A major finding from the work was the discovery of over 190 novel proteins that are not predicted in the human genome. This work shows the importance of not only studying the genome or transcriptome but also the need to study and understand the protein content of cells to understand cellular biology.
Researchers at The Johns Hopkins University and the Institute of Bioinformatics in Bangalore, India led the protein-characterizing project that should prove an important resource for biological research and medical diagnostics, according to the team’s leaders.
“You can think of the human body as a huge library where each protein is a book,” says Akhilesh Pandey, M.D., Ph.D., a professor at the McKusick-Nathans Institute of Genetic Medicine at The Johns Hopkins University, founder and director of the Institute of Bioinformatics, and investigator in NCI's Clinical Proteomic Tumor Analysis Consortium (CPTAC). “The difficulty is that we don’t have a comprehensive catalog that gives us the titles of the available books and where to find them. We think we now have a good first draft of that comprehensive catalog.”
As Henry Rodriguez, Ph.D., M.B.A., Director of the National Cancer Institute’s (NCI) Office of Cancer Clinical Proteomics Research notes, “This draft map complements the biomedical research in NCI’s CPTAC program that are characterizing tumors by using state-of-the-art proteomic methods and then comparing these findings to other diagnostic features including genomic characterization.”

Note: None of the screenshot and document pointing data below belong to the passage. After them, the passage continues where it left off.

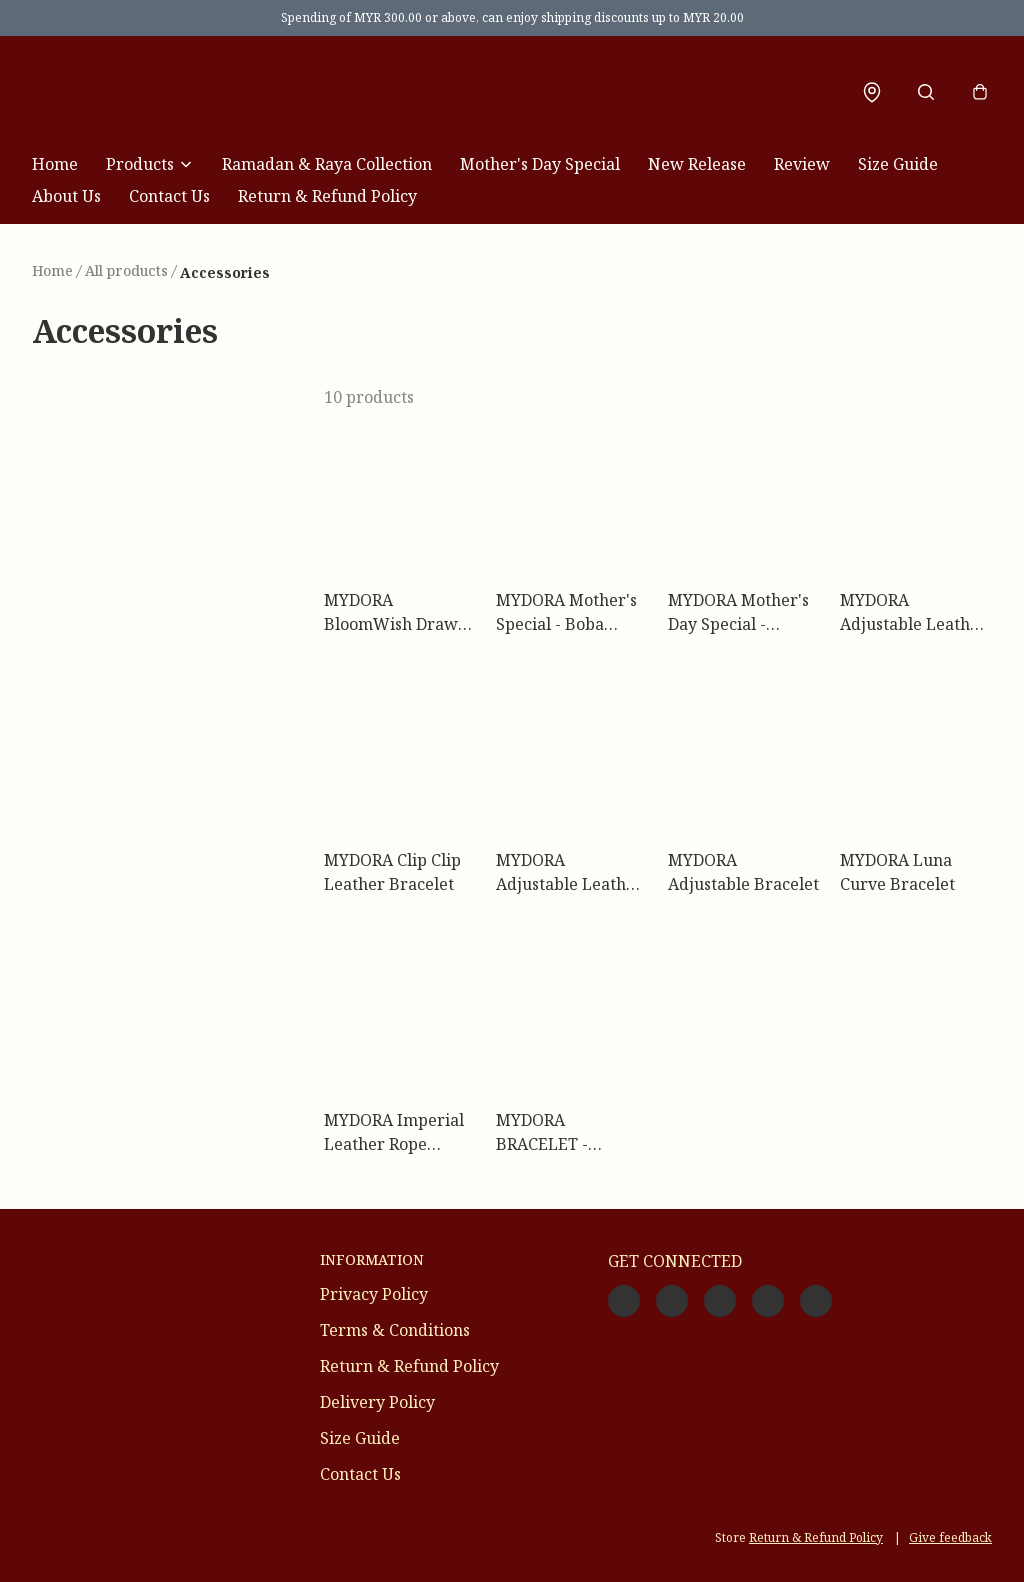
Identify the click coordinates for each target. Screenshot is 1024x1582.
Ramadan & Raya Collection (327, 164)
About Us (66, 196)
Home (55, 164)
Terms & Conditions (395, 1330)
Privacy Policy (374, 1294)
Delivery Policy (377, 1402)
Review (802, 164)
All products (126, 270)
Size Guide (898, 164)
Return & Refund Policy (327, 196)
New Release (697, 164)
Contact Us (169, 196)
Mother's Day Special (540, 164)
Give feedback (950, 1537)
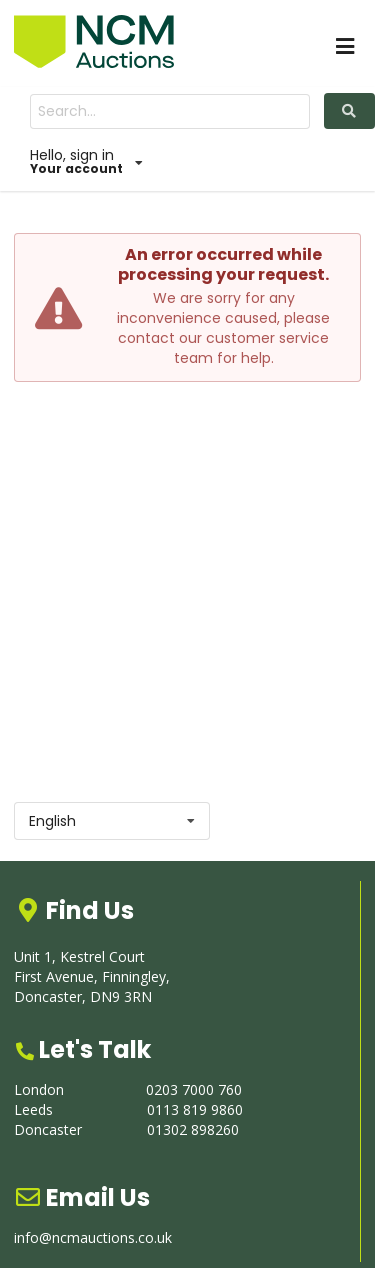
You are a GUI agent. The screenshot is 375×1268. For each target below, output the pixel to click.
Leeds (33, 1109)
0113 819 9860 (195, 1109)
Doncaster (48, 1129)
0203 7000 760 (194, 1089)
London (39, 1089)
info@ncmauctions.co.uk (93, 1237)
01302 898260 (193, 1129)
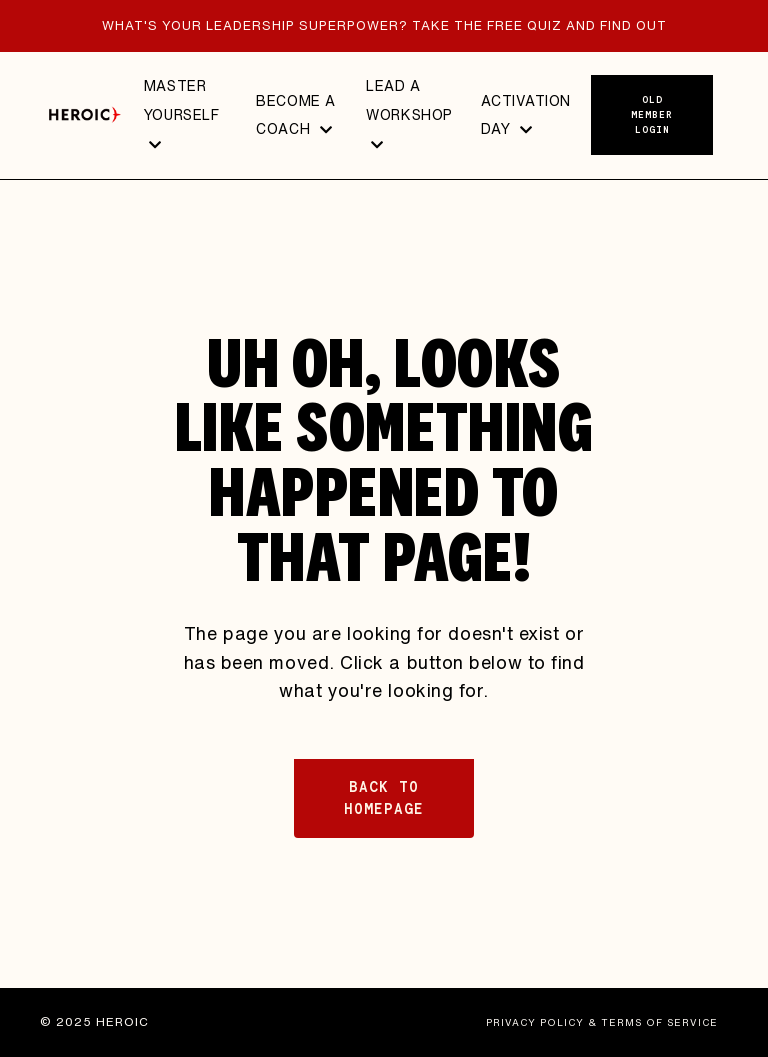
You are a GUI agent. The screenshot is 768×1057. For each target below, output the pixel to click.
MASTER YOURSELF (181, 113)
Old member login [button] (652, 114)
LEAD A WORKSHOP (409, 113)
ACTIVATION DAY (526, 115)
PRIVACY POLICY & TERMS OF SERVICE (602, 1022)
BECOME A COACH (295, 115)
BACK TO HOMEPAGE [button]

In addition to publishing this initial draft, the researchers also developed an Interactive tool, Human Proteome Map, available to the research community at http://www.humanproteomemap.org. This web resource allows users to query the proteomic data as well as provide information for users to develop selected reaction monitoring (SRM) proteomic assays.

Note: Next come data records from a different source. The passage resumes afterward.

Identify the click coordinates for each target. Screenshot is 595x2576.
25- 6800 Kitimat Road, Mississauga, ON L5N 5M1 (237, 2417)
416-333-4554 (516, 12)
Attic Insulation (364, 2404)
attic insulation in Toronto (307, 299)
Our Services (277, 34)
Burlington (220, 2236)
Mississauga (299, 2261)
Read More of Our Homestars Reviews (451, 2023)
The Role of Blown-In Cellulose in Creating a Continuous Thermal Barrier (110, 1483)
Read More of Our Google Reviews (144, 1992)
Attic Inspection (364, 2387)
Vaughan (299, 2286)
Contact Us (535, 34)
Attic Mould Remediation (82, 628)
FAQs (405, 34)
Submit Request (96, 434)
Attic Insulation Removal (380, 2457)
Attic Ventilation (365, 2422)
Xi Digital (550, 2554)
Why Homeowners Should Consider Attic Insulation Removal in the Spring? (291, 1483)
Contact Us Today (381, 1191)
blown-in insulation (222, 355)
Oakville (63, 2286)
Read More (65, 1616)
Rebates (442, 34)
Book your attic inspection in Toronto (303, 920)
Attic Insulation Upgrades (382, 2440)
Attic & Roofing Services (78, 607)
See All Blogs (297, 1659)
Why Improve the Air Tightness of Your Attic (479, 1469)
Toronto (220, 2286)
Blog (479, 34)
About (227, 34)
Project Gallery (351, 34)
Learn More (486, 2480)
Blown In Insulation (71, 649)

This work was supported by funds from the National Institute of General Medical Sciences (U54GM103520, P41GM103504), the National Cancer Institute's Clinical Proteomic Tumor Analysis Consortium (U24CA160036), that National Heart, Lung and Blood Institute (HHSN268201000032C), the Sol Goldman Pancreatic Cancer Research Center, India’s Council of Scientific and Industrial Research and Wellcome Trust/DBT India Alliance.